TASK PROMPT: There is one span to output from the data below: the lines starting at the line with "[combobox] (284, 54)" and ending at the line with "[menuitem] (287, 57)". Output it exactly, ends included, nothing more.

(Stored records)
-------
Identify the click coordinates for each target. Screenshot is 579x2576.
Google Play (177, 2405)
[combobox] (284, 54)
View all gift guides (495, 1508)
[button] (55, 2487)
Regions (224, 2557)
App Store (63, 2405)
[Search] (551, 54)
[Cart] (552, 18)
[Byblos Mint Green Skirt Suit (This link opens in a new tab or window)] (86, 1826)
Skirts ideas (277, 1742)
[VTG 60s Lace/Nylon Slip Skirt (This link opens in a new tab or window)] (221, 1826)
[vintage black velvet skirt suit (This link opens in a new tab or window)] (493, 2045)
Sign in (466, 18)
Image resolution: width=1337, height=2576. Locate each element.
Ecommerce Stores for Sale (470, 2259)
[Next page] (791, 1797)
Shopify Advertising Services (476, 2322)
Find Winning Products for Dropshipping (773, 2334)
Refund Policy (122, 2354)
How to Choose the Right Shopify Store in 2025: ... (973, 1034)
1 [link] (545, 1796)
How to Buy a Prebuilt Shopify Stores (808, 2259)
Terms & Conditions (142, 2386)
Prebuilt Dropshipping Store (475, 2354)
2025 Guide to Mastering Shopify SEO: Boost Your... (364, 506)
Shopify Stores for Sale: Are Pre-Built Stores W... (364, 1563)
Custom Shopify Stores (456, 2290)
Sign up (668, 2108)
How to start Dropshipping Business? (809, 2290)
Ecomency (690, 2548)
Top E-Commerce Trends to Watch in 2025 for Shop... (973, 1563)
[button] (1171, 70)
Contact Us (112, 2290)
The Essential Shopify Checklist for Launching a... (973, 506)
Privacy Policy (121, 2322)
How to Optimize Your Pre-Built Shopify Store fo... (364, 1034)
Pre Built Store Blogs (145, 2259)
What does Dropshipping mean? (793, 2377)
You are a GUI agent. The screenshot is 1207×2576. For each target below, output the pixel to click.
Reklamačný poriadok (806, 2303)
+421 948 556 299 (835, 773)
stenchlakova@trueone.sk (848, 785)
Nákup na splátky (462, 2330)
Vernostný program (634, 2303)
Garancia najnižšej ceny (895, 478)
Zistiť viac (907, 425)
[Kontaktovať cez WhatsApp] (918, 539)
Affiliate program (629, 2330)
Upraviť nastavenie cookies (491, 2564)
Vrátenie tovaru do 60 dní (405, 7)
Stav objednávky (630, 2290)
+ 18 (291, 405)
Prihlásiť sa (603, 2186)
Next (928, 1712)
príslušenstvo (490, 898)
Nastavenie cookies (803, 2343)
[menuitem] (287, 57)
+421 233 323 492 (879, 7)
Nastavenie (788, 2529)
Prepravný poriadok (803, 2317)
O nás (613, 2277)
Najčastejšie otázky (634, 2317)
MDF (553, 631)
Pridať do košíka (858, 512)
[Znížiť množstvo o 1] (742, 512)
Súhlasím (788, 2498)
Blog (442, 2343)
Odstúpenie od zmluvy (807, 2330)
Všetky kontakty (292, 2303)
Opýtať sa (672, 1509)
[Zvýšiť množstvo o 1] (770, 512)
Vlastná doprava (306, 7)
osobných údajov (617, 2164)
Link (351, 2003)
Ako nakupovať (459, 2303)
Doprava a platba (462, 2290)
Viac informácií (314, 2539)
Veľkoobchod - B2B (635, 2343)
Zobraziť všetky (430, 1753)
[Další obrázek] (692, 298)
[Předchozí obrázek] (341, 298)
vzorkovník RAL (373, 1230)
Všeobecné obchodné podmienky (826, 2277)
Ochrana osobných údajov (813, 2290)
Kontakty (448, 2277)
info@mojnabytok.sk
-------
ANSWER AREA:
[combobox] (284, 54)
View all gift guides (495, 1508)
[button] (55, 2487)
Regions (224, 2557)
App Store (63, 2405)
[Search] (551, 54)
[Cart] (552, 18)
[Byblos Mint Green Skirt Suit (This link opens in a new tab or window)] (86, 1826)
Skirts ideas (277, 1742)
[VTG 60s Lace/Nylon Slip Skirt (This link opens in a new tab or window)] (221, 1826)
[vintage black velvet skirt suit (This link opens in a new tab or window)] (493, 2045)
Sign in (466, 18)
Image resolution: width=1337, height=2576. Locate each element.
Ecommerce Stores for Sale (470, 2259)
[Next page] (791, 1797)
Shopify Advertising Services (476, 2322)
Find Winning Products for Dropshipping (773, 2334)
Refund Policy (122, 2354)
How to Choose the Right Shopify Store in 2025: ... (973, 1034)
1 [link] (545, 1796)
How to Buy a Prebuilt Shopify Stores (808, 2259)
Terms & Conditions (142, 2386)
Prebuilt Dropshipping Store (475, 2354)
2025 Guide to Mastering Shopify SEO: Boost Your... (364, 506)
Shopify Stores for Sale: Are Pre-Built Stores W... (364, 1563)
Custom Shopify Stores (456, 2290)
Sign up (668, 2108)
How to start Dropshipping Business? (809, 2290)
Ecomency (690, 2548)
Top E-Commerce Trends to Watch in 2025 for Shop... (973, 1563)
[button] (1171, 70)
Contact Us (112, 2290)
The Essential Shopify Checklist for Launching a... (973, 506)
Privacy Policy (121, 2322)
How to Optimize Your Pre-Built Shopify Store fo... (364, 1034)
Pre Built Store Blogs (145, 2259)
What does Dropshipping mean? (793, 2377)
You are a GUI agent. The screenshot is 1207×2576. For each target below, output the pixel to click.
Reklamačný poriadok (806, 2303)
+421 948 556 299 (835, 773)
stenchlakova@trueone.sk (848, 785)
Nákup na splátky (462, 2330)
Vernostný program (634, 2303)
Garancia najnižšej ceny (895, 478)
Zistiť viac (907, 425)
[Kontaktovať cez WhatsApp] (918, 539)
Affiliate program (629, 2330)
Upraviť nastavenie cookies (491, 2564)
Vrátenie tovaru do 60 dní (405, 7)
Stav objednávky (630, 2290)
+ 18 (291, 405)
Prihlásiť sa (603, 2186)
Next (928, 1712)
príslušenstvo (490, 898)
Nastavenie cookies (803, 2343)
[menuitem] (287, 57)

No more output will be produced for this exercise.